Stockholm Bioinformatics Center seminars

Modeling human disease in the presence of model and parameter uncertainty: Atherosclerosis A-model

by David Gomez Cabrero (Clinical Gene Networks, Karolinska Institutet)

Europe/Stockholm
RB35 (RB35)

RB35

RB35

Seminar room RB35 (Roslagstullsbacken 35, the SBC house)
Description
Experimental methods have made great progress recently but they are still inadequate to achieve a complete mechanistic understanding of complex diseases. Computational methods can be useful to integrate data from different levels and formulate distinct complex biological processes, but they need yet to overcome three major and related challenges. The first is to move beyond a pure molecular scale and to incorporate several vertical scales in the models. Secondly, it is necessary to assure the robustness of the model against minor changes in parameters, in order to define models consistent with biological systems. Finally, it is necessary to develop clinically relevant models.

We develop a "clinically relevant" computational approach to atherogenesis in the arterial wall based on a multi-scale model. The term "atherosclerosis" was introduced by Marchand to describe the association of fatty degeneration and vessel stiffening (see [1] and [2]). Atherosclerosis is characterized by the accumulation of lipids and fibrous elements in the large arteries; and atherogenesis consists of sub-endothelial accumulations of cholesterol-engorged macrophages, called "foam cells". Atherosclerosis is considered a progressive disease whose most devastating consequences, caused by superimposed thrombosis, are heart attack and stroke (see [3]). Biological experiments reveal a critical period where the disease accelerates rapidly (see [4]). Moreover, experiments reveal that lowering of the lipids is effective in reducing the disease progression provided that such a lipid lowering is delivered before the disease onset but not after. It is yet not clear why there is such a rapid switch in the disease development and why there is a time-dependent effect of lipid lowering.
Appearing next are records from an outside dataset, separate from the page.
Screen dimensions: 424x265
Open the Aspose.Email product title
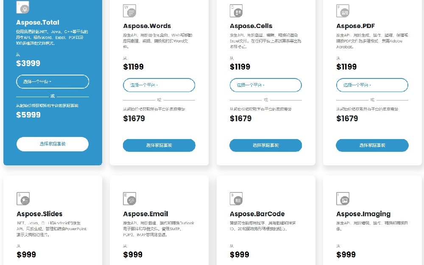145,214
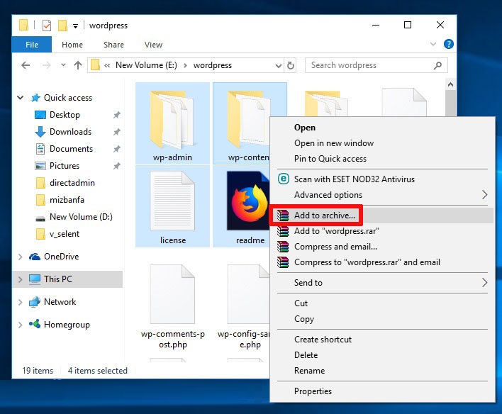This screenshot has width=502, height=414.
Task: Choose Add to archive... in context menu
Action: pyautogui.click(x=325, y=216)
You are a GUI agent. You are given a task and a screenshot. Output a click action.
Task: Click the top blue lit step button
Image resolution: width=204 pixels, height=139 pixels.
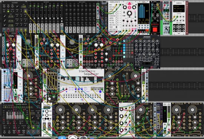tap(124, 41)
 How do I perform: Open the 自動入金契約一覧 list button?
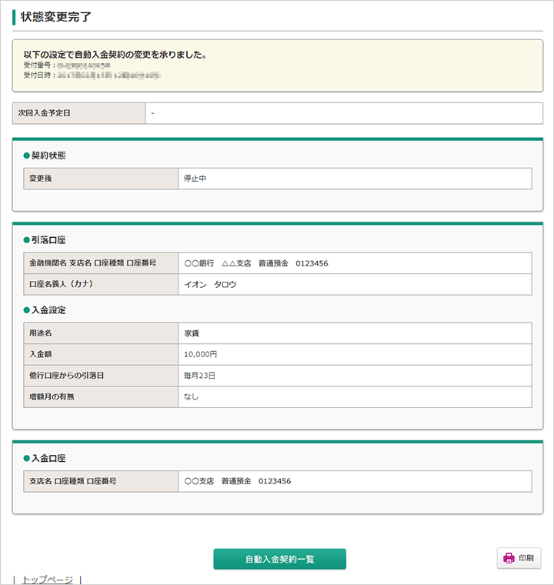[x=279, y=559]
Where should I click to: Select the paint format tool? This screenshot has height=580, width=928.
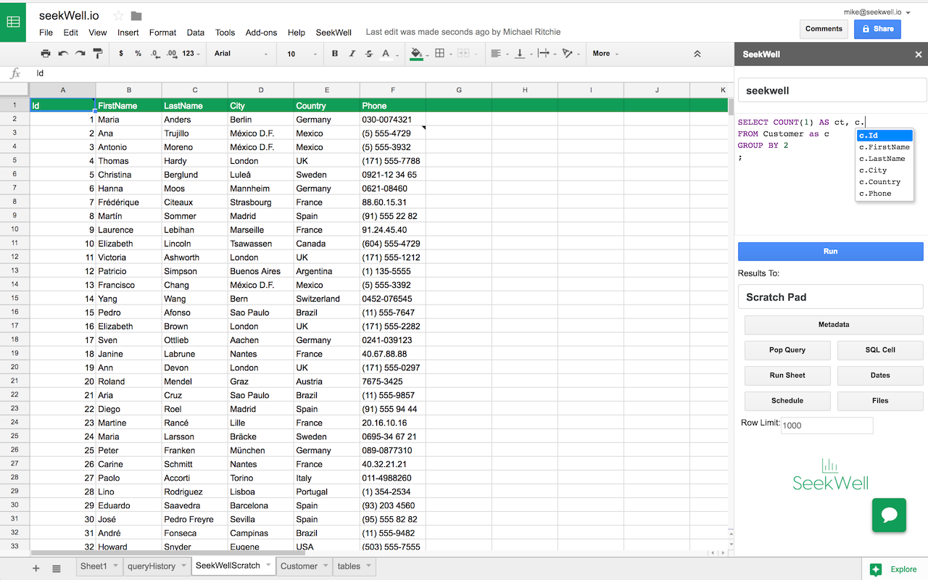pyautogui.click(x=98, y=54)
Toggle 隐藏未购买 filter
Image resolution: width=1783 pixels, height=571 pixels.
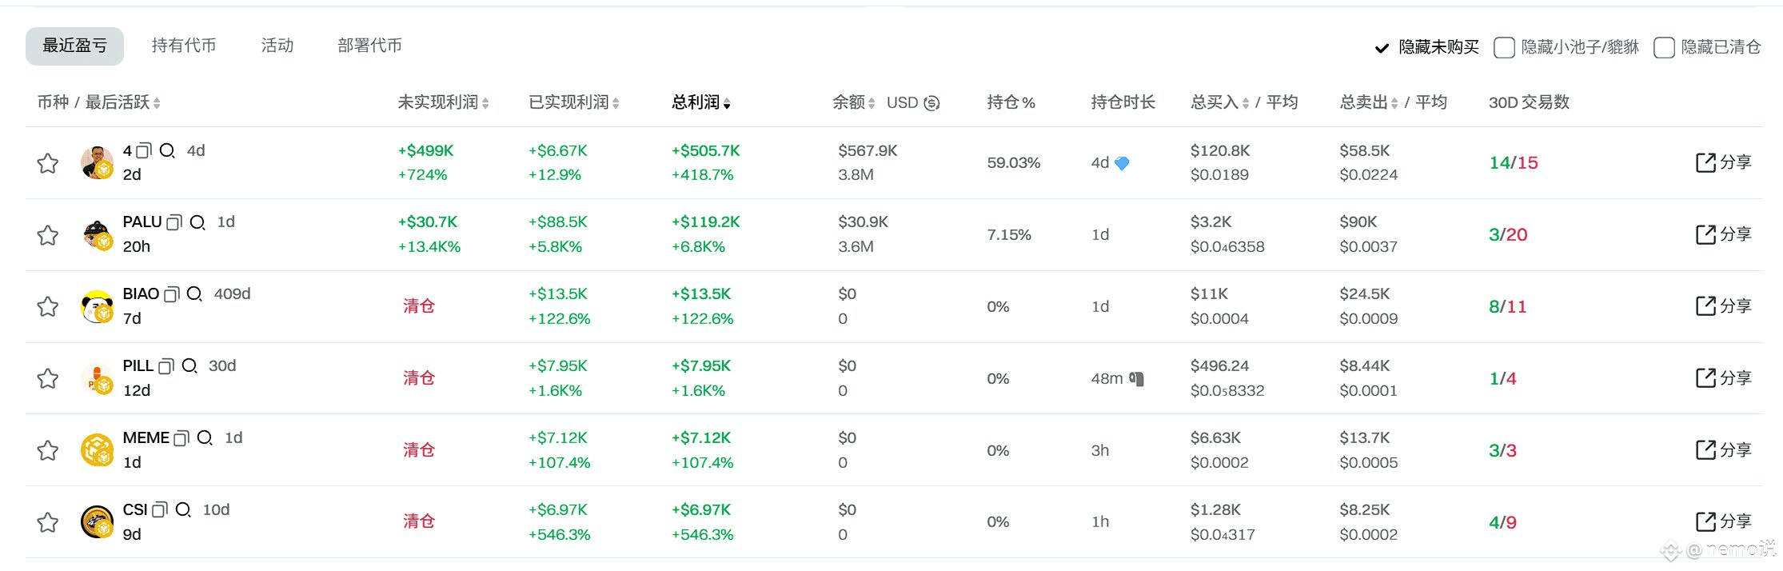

Our model, named A-model, represents some of the key players (molecules, different cell-types, blood) in the disease development active in the arterial wall. A-model is flexible in terms of the quantitative interactions between the components in the arterial wall. We are interested in those sets of parameters that are consistent consistent with observed experimental data in a mouse model prone for atherosclerosis (see [4]).

In order to search among the parameter space, we use the Particle Swarm Optimization algorithm (PSO) and simulation power. As described by Kennedy and Eberhart (see [5] and [6]), PSO is an adaptive algorithm based on a social environment where a set of particles, called population, are visiting possible "positions" (in our case, sets of parameters) of a given dominion. Each position has a fitness value (and it can be computed). At each iteration particles will move returning stochastically toward the population's best fitness position and its own previous best fitness position. Particles of the population are sharing information of the best areas to search. Fitness function is defined using experimental data and knowledge from experts in the field.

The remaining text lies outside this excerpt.